▶ [RECORDS SUPPLIED]
○ ○ ○ ○

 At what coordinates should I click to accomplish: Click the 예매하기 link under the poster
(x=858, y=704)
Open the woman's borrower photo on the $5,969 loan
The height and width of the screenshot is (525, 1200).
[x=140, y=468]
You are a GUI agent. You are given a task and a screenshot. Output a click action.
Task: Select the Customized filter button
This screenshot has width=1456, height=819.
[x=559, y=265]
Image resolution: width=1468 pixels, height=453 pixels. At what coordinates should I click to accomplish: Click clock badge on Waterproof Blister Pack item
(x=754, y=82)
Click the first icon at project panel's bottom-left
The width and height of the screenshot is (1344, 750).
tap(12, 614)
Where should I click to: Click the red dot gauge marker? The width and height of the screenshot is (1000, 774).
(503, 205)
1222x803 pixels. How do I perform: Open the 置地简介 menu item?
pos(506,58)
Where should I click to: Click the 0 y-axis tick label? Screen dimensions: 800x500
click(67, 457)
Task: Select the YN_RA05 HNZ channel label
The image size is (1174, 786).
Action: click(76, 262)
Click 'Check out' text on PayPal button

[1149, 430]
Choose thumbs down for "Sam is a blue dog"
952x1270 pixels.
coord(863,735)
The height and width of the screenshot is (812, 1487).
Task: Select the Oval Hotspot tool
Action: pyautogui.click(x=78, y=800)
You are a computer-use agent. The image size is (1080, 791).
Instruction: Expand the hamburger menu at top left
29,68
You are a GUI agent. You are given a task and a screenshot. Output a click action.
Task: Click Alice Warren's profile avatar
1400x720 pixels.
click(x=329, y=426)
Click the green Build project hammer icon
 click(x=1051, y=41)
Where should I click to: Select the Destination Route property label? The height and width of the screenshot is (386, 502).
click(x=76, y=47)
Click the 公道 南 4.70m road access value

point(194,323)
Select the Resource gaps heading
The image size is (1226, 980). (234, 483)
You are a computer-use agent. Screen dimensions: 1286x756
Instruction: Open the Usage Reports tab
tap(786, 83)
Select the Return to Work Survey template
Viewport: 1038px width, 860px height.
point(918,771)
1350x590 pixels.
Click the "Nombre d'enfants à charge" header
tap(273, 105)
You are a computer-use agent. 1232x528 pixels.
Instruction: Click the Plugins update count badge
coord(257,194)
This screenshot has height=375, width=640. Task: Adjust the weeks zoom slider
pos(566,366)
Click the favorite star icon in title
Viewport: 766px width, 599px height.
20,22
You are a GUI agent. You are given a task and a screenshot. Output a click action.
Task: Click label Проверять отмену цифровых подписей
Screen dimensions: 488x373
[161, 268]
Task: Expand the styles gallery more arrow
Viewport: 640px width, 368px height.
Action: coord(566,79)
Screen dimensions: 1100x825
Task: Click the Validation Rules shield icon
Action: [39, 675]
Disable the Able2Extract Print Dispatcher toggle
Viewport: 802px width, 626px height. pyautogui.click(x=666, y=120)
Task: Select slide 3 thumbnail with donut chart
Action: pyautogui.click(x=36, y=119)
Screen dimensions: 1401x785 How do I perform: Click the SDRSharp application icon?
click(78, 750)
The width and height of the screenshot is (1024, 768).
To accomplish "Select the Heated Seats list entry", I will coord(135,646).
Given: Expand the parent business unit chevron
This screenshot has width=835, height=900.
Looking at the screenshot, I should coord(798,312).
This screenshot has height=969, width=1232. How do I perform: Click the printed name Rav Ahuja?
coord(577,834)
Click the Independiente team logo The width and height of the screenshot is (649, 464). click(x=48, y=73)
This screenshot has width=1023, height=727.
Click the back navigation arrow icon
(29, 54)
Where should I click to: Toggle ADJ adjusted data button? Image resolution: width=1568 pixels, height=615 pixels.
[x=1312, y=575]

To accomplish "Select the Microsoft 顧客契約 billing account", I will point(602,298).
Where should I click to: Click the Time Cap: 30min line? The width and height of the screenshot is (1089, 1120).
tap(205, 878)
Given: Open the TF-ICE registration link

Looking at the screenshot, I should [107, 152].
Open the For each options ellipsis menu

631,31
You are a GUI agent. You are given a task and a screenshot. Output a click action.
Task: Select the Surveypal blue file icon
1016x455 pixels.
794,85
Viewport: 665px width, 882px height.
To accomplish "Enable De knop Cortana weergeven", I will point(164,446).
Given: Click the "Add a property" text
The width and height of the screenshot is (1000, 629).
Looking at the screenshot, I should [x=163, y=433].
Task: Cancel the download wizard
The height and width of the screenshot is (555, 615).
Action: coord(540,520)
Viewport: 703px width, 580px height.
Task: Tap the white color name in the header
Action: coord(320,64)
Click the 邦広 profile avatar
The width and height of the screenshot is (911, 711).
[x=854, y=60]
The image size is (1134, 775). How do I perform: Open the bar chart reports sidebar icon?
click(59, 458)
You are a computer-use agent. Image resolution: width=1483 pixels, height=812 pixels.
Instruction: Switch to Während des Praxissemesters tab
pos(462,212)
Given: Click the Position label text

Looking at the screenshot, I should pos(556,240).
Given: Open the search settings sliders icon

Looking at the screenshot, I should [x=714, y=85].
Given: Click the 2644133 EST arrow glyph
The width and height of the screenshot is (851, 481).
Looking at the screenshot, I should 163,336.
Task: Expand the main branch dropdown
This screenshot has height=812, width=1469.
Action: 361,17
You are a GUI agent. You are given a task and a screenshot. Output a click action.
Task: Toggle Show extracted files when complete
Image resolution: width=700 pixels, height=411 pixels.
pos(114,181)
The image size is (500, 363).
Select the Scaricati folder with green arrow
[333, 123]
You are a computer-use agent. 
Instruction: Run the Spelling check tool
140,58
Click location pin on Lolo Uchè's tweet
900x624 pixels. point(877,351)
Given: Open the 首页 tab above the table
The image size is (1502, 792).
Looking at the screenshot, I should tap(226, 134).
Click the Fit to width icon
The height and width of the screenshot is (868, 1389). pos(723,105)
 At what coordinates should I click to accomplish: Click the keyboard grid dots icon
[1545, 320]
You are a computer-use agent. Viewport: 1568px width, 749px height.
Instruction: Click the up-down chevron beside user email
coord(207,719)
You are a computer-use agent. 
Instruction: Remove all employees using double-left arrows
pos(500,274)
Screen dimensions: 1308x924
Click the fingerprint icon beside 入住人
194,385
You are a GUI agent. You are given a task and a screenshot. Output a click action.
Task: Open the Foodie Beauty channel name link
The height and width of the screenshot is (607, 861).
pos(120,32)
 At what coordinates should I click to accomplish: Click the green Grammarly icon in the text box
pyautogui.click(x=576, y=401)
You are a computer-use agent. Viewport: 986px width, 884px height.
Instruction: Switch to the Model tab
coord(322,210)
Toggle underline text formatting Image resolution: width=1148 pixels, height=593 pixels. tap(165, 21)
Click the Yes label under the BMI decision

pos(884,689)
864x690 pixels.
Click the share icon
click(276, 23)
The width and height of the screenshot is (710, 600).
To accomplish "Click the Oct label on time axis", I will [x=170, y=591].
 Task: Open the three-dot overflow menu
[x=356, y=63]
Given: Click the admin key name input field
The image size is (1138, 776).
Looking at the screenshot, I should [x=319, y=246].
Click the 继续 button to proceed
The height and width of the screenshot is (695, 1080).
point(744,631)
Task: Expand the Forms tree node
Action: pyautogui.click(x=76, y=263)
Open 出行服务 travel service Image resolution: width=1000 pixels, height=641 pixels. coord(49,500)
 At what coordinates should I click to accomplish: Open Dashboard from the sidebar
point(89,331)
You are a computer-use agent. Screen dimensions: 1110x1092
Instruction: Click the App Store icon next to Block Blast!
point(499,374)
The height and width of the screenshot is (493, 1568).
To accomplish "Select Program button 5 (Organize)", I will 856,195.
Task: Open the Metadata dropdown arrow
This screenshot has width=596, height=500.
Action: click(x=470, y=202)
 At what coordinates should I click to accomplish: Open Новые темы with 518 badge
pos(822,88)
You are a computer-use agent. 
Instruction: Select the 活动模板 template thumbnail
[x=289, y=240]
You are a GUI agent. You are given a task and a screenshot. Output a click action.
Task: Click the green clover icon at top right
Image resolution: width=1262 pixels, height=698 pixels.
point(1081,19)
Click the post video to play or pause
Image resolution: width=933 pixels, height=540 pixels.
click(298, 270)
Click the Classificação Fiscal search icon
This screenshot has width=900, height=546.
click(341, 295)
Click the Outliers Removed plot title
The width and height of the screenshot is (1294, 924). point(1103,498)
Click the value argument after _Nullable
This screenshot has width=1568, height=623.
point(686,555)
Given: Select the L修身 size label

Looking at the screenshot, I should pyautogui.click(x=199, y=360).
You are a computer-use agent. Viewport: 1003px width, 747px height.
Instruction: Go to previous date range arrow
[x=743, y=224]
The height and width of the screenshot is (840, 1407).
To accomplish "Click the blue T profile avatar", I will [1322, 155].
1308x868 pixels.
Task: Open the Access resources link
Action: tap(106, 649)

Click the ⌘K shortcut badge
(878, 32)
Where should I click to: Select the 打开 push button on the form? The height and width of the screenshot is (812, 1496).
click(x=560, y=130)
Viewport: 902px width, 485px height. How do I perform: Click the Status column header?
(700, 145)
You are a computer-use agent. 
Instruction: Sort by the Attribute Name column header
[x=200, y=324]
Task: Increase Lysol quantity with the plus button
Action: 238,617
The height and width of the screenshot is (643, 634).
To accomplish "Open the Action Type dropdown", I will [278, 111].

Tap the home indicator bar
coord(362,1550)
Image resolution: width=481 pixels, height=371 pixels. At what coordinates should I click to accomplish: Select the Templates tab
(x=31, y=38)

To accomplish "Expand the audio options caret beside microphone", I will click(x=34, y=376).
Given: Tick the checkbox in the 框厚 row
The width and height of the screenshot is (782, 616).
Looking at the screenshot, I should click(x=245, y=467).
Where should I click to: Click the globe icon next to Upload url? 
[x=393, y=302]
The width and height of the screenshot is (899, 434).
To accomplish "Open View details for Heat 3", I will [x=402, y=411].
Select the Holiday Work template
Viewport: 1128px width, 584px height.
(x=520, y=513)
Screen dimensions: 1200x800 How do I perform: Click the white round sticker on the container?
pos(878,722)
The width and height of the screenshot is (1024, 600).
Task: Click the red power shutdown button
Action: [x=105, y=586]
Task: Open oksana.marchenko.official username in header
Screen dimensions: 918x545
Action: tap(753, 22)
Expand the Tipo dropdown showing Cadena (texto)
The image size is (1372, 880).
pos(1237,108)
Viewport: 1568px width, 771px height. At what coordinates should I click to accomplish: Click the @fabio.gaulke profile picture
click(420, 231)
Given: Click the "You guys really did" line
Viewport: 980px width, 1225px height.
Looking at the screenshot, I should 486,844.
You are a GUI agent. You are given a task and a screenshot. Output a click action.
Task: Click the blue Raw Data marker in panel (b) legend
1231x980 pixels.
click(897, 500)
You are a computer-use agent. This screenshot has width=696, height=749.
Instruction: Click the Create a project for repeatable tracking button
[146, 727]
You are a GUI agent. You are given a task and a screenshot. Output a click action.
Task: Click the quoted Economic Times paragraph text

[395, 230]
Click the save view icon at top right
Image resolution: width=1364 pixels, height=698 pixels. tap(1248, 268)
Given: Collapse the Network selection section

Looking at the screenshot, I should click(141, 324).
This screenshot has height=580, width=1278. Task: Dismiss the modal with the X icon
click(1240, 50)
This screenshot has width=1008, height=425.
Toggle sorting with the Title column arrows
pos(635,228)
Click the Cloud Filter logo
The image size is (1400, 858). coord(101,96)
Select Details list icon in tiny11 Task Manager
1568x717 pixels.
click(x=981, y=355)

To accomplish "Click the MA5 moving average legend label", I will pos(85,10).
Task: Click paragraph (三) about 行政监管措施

○ ○ ○ ○

▶ [WHAT IS BEING ASKED]
List the lines of the records, from the first line through the line containing "[x=559, y=265]", as a numbered list, leaving out any blank lines.

▶ [EXERCISE RESPONSE]
1.  At what coordinates should I click to accomplish: Click the 예매하기 link under the poster
2. (x=858, y=704)
3. Open the woman's borrower photo on the $5,969 loan
4. The height and width of the screenshot is (525, 1200).
5. [x=140, y=468]
6. You are a GUI agent. You are given a task and a screenshot. Output a click action.
7. Task: Select the Customized filter button
8. This screenshot has width=1456, height=819.
9. [x=559, y=265]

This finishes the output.